What did NOT happen to Helen Lee

Here is where the popular version of the story has been wrong for years, including, until this update, on this blog.

Helen Lee Eames Doherty did not die in Suite 870. She did not die under mysterious circumstances. She married, became Helen Lee Doherty Lassen, lived into her fifties, and died in 1964, abroad. The Omni’s own history, the Washingtonian magazine’s 2007 long-form on the Ghost Suite, and the public genealogical record all agree on this. Eric Nuzum, who wrote the Washingtonian piece, put it bluntly: “Dohertys’ daughter lived to be over 50 years old and died in Denmark. She did not die in the suite.”

The suicide-or-overdose-in-the-suite version appears to be folklore that calcified into supposed fact somewhere between the 1973 sale of the hotel and Sarah Booth Conroy’s 1990 Washington Post column on Washington hotel ghosts. It makes the Doherty arc tidier and more tragic, but Juliette Brown is the only person who actually died there.

Locked up for almost 50 years

The Dohertys vacated the suite in 1973, after roughly four decades of family residency. The hotel was sold that same year to Chicago real estate investor Lester Meilman’s MAT Associates, which rebranded it the Shoreham Americana. The apartment was sealed off and used for storage. Antique furniture, old paintings, no guests.

Almost immediately, the neighbors started complaining.

Hotel guests on the eighth floor would call the front desk in the middle of the night about noise from 870. Loud talking, furniture being moved, occasional sounds described, more than once, as a vacuum cleaner running. Housekeeping carts left in the corridor outside the suite would be found in different positions in the morning. The suite was supposed to be empty. There was no piano on the floor, but Director of Security Ralphaello McKeython told NBC4 he had logged complaints over the years about loud piano playing from 870. A lot of the activity, by staff accounting, clustered around 4 a.m.

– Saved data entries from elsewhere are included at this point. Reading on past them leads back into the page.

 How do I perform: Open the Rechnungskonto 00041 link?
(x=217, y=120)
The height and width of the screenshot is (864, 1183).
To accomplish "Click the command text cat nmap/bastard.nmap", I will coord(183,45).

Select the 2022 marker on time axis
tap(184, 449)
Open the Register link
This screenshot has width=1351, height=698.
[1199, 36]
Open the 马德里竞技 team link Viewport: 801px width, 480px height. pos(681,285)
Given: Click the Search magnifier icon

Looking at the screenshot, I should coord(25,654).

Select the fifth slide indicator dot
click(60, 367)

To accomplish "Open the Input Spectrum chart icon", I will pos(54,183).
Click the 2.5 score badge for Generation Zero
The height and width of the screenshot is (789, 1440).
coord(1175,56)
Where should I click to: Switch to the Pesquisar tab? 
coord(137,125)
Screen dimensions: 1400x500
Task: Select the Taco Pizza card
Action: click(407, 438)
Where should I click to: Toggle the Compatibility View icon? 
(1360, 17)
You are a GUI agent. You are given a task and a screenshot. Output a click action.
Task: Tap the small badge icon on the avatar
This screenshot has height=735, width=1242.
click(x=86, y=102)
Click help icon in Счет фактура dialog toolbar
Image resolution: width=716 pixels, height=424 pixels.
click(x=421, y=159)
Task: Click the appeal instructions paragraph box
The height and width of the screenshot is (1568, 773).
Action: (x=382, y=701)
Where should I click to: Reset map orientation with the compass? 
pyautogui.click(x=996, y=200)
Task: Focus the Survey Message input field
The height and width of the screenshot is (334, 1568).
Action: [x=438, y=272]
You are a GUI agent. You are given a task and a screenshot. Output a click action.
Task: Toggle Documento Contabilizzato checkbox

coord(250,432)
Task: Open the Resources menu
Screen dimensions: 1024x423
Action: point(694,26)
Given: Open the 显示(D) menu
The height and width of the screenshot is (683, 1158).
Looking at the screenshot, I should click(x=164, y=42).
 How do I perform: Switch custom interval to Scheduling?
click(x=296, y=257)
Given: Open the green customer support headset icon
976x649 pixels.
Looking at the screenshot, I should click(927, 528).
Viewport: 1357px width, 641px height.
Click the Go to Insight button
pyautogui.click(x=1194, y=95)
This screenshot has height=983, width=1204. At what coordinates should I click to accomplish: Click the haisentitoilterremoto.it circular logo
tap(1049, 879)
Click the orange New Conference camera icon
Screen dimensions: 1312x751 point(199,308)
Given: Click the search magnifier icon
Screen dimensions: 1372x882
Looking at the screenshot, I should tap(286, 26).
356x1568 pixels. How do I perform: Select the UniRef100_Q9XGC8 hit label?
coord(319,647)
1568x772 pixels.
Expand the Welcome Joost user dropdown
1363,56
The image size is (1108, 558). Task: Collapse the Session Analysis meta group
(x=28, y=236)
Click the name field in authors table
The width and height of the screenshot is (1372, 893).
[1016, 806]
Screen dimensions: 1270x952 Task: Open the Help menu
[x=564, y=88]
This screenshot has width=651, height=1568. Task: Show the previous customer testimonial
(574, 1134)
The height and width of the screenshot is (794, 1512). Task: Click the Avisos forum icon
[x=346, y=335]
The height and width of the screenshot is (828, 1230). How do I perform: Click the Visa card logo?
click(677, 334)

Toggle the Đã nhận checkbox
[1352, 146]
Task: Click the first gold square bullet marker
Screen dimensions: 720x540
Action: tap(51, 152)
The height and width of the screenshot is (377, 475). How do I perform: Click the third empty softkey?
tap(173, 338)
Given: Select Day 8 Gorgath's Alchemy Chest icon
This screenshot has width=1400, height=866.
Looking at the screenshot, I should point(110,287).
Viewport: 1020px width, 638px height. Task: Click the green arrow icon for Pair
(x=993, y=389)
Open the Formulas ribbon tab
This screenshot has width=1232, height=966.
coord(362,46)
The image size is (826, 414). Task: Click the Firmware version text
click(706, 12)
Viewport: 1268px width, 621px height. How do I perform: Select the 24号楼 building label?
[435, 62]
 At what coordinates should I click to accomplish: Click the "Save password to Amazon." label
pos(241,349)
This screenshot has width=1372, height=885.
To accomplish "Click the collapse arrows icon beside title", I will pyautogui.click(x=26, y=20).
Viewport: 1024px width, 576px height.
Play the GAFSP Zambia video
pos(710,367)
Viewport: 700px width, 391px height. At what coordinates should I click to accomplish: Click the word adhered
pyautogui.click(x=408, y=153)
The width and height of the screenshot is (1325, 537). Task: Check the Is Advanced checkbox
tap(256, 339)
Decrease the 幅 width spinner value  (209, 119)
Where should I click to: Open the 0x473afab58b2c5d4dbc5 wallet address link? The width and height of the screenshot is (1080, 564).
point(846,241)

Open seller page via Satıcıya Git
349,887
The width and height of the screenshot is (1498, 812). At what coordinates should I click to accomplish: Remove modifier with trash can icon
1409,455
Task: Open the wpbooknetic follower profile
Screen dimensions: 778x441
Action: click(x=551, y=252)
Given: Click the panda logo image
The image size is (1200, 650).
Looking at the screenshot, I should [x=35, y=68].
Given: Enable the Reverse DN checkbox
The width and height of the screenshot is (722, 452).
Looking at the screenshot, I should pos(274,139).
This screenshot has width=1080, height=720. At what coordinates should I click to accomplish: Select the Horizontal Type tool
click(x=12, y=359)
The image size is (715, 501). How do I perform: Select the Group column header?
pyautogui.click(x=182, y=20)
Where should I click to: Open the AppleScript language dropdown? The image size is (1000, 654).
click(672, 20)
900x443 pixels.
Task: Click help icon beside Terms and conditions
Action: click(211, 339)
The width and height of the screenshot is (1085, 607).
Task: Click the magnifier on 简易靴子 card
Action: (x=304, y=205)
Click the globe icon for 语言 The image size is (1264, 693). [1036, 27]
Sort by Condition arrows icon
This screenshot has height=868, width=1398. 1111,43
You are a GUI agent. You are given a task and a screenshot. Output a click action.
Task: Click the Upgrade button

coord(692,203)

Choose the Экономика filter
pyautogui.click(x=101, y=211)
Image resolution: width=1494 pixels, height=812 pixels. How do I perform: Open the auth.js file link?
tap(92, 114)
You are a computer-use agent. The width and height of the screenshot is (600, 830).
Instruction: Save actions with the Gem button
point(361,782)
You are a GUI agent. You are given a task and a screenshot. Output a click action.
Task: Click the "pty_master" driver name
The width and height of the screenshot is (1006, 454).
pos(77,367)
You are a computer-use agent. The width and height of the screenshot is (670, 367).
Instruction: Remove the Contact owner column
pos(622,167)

When Omni Hotels finally bought the property in 1985 and renovated the suite in the 1990s, the plan was to rent it out as a regular high-end three-bedroom. According to Dollie Robinson, who cleaned the suite for almost five years and spoke to NBC4 in 2016, a worker fell to his death from the balcony during the 1997 renovation.

The plan to monetize Suite 870 as a $2,000-a-night attraction did not really work. Most guests, given the choice, declined. The hotel pulled it from the regular booking system.

The Shoreham Hotel terrace at night, photographed by Theodor Horydczak, Library of Congress
The Shoreham terrace at night, by Theodor Horydczak. The eighth-floor Doherty apartment sat above this view over Rock Creek Park. (Library of Congress)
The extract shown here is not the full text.